So one needs to supplement these existing methods with additional tools. It turns out that the key issue is to understand the distance between one of the {n} rows {X_1,\ldots,X_n \in {\bf C}^n} of the matrix {M}, and the hyperplane spanned by the other {n-1} rows. The reason for this is as follows. First suppose that {\sigma_n(M)=0}, so that {M} is non-invertible, and there is a linear dependence between the rows {X_1,\ldots,X_n}. Thus, one of the {X_i} will lie in the hyperplane spanned by the other rows, and so one of the distances mentioned above will vanish; in fact, one expects many of the {n} distances to vanish. Conversely, whenever one of these distances vanishes, one has a linear dependence, and so {\sigma_n(M)=0}.

More generally, if the least singular value {\sigma_n(M)} is small, one generically expects many of these {n} distances to be small also, and conversely. Thus, control of the least singular value is morally equivalent to control of the distance between a row {X_i} and the hyperplane spanned by the other rows. This latter quantity is basically the dot product of {X_i} with a unit normal {n_i} of this hyperplane.

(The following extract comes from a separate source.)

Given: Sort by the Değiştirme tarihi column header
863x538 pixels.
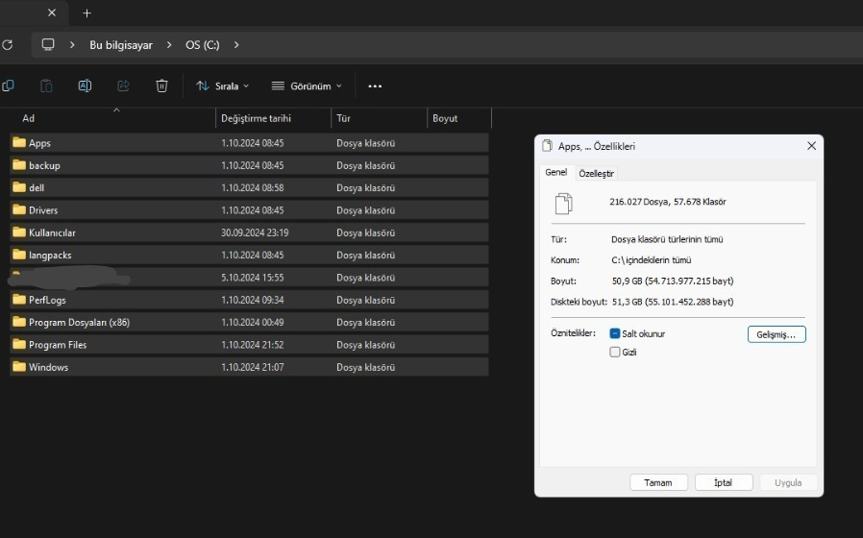Looking at the screenshot, I should point(256,118).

When working with random matrices with jointly independent coefficients, we have the crucial property that the unit normal {n_i} (which depends on all the rows other than {X_i}) is independent of {X_i}, so even after conditioning {n_i} to be fixed, the entries of {X_i} remain independent. As such, the dot product {X_i \cdot n_i} is a familiar scalar random walk, and can be controlled by a number of tools, most notably Littlewood-Offord theorems and the Berry-Esséen central limit theorem. As it turns out, this type of control works well except in some rare cases in which the normal {n_i} is “compressible” or otherwise highly structured; but epsilon-net arguments can be used to dispose of these cases. (This general strategy was first developed for the technically simpler singularity problem by Komlós, and then extended to the least singular value problem by Rudelson.)

These methods rely quite strongly on the joint independence on all the entries; it remains a challenge to extend them to more general settings. Even for Wigner matrices, the methods run into difficulty because of the non-independence of some of the entries (although it turns out one can understand the least singular value in such cases by rather different methods).

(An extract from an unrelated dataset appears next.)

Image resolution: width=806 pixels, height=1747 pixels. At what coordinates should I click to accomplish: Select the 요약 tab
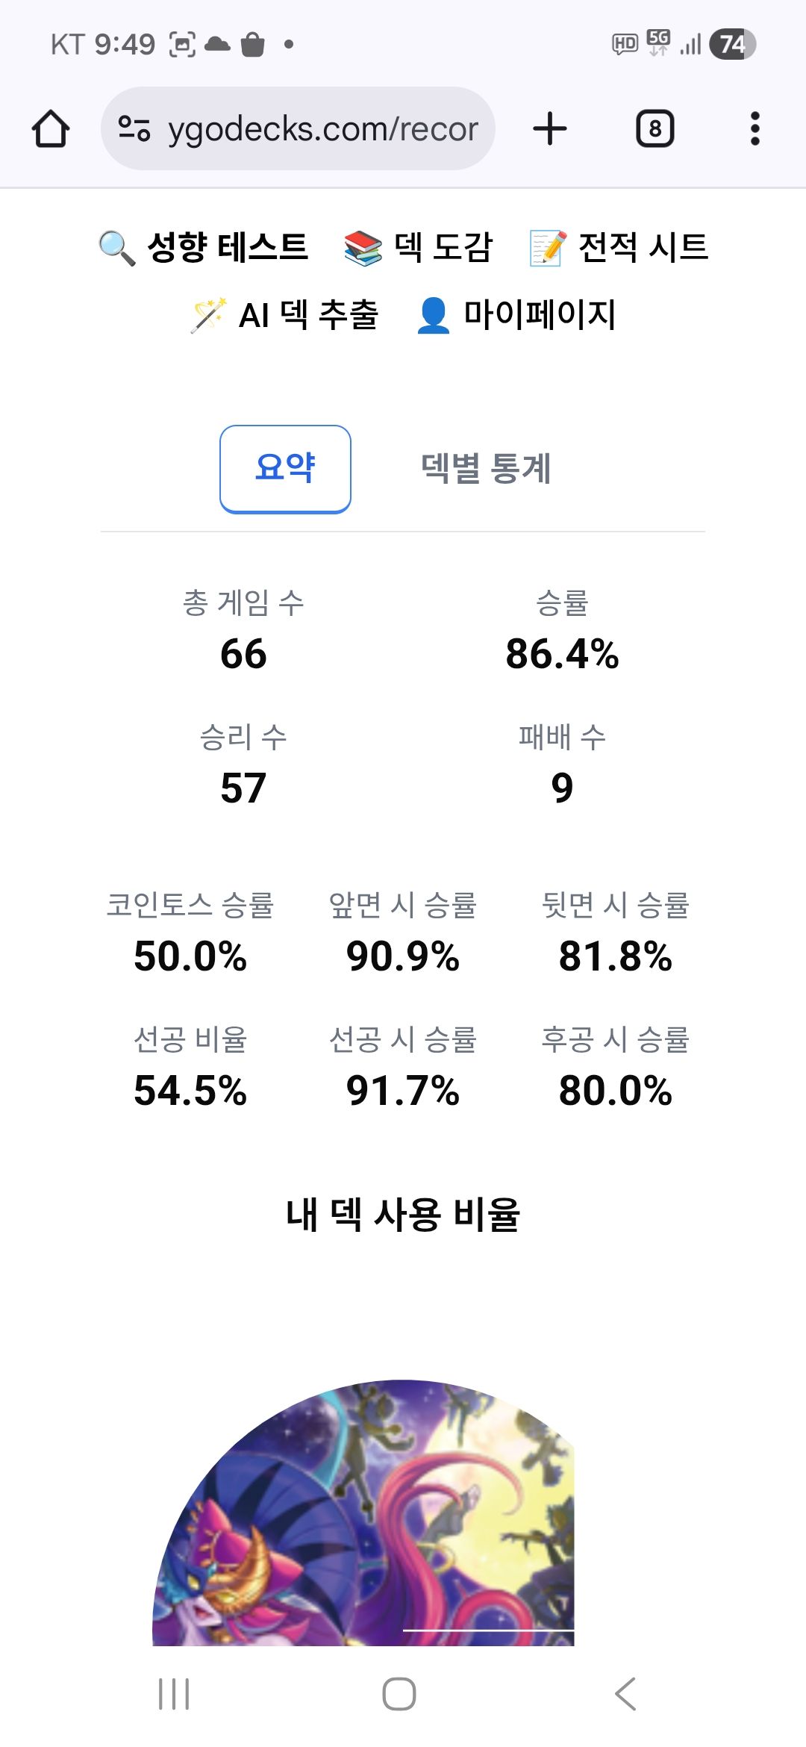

To simplify the exposition, we shall focus primarily on just one specific ensemble of random matrices, the Bernoulli ensemble {M = (\xi_{ij})_{1 \leq i,j \leq n}} of random sign matrices, where {\xi_{ij} = \pm 1} are independent Bernoulli signs. However, the results can extend to more general classes of random matrices, with the main requirement being that the coefficients are jointly independent.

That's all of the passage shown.